2. Keep your messages short. This algorithm is designed to be used with small messages: a couple of thousand characters at most. Use shorthand, abbreviations, and slang in your messages. Don't be chatty. If you have to encrypt a 100,000-word novel, use a computer algorithm.
3. Like all output-feedback stream ciphers, this system has the unfortunate feature of never recovering from a mistake. If you're encrypting a message, and you make a mistake in one of the operations, every letter afterwards will be encrypted wrong. You won't be able to decrypt it, even with the key. And you'll never know. So if you're encrypting a message, go through the encryption process twice to make sure they agree. If you're decrypting, check to make sure the message makes sense as you decrypt it. And if you're keying from a random deck, keep a spare copy of the ordered deck for this reason.
4. For maximum security, try to do everything in your hands and head. If the secret police starts breaking down your door, just calmly shuffle the deck. (Don't throw it up in the air; you'd be surprised how much of the deck ordering is maintained during a game of 52-Pickup.) Remember to shuffle the backup deck, if you have one.
5. Be careful about worksheets, if you have to write things down. They will have sensitive information on them. Burning is probably the best method of data destruction available, but think about the paper. Ungummed, rice cigarette papers seem ideally suited to this role. A colleague did some tests with Club Cabaret Width papers, and they burn completely. It's not as difficult to write on cigarette papers as you might think. Using a No. 2 pencil with a fine but blunt tip works well. A No. 3 pencil works better, but it is a bit weirder to be carrying. Pens have a number of problems. First the extremely hard tip of the pen is more likely to leave impressions in the surface below the paper. Also, anything with ink has the possibility to bleed through to the surface below. And good cigarette papers are made to burn cleanly and completely. The Club papers burned best when allowed to burn in the free air. That is, lit and released at about chest level. These papers also have the advantage of having very low volume and could be easily eaten if required. They are also extremely thin. These three-inch square papers can be folded six times into a 1 cm square which is about 1 mm thick. One paper can comfortably hold 80 characters in 8 rows of two five letter blocks each. It seems quite possible a reasonably careful writer could fit 120 characters.
6. Solitaire can work on computers. Often only one end of the communications has to use the deck of cards; the other is safe enough to use a computer. Use a computer when you can: it's faster and the computer never makes mistakes.
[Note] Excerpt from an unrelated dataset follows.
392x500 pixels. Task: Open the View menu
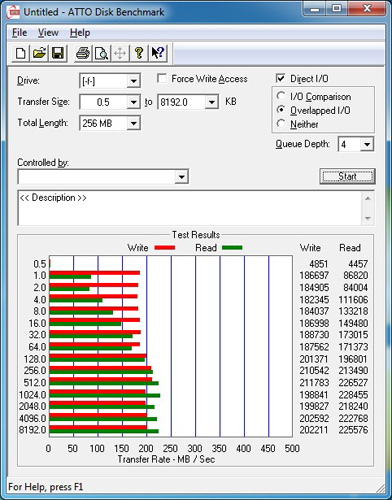48,33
7. Most card games do not include jokers, so carrying a deck around with them may be suspecious. Be prepared with a story.
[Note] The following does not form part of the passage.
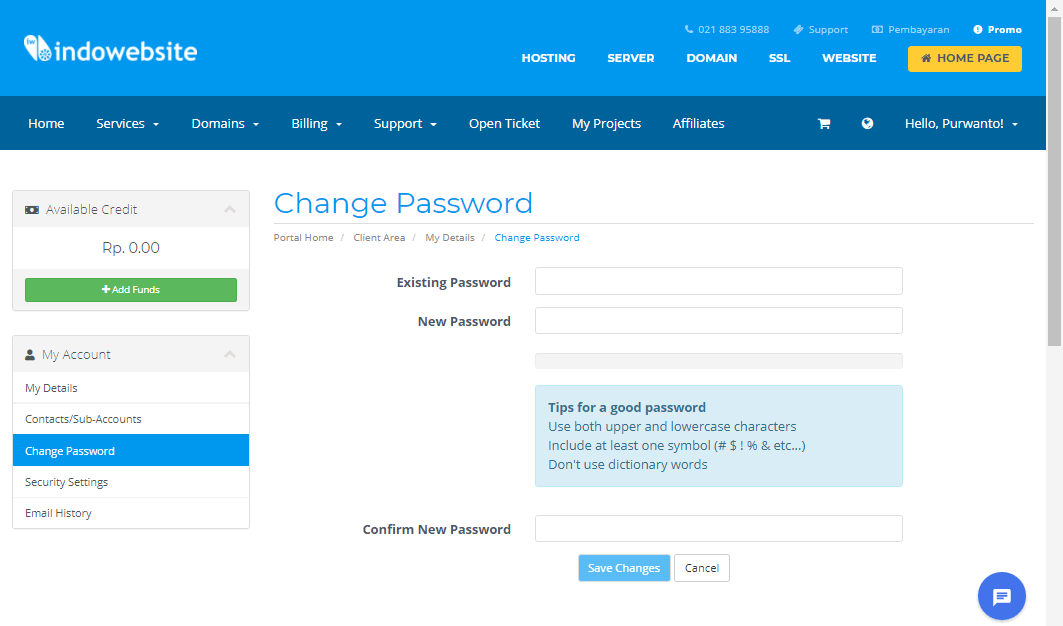1063x626 pixels.
Task: Click the Promo link in top bar
Action: point(997,30)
8. The security of Solitaire does not depend on the secrecy of the method. I assume that the secret police know that you're using it.
There's quite a lot of it; watch this space for details.
I recommend my own book, Applied Cryptography (John Wiley & Sons, 1996), as a good place to start. Then read The Codebreakers, by David Kahn (Scribner, 1996). After that, there are several books on computer cryptography, and a few others on manual cryptography. It's a fun field; good luck.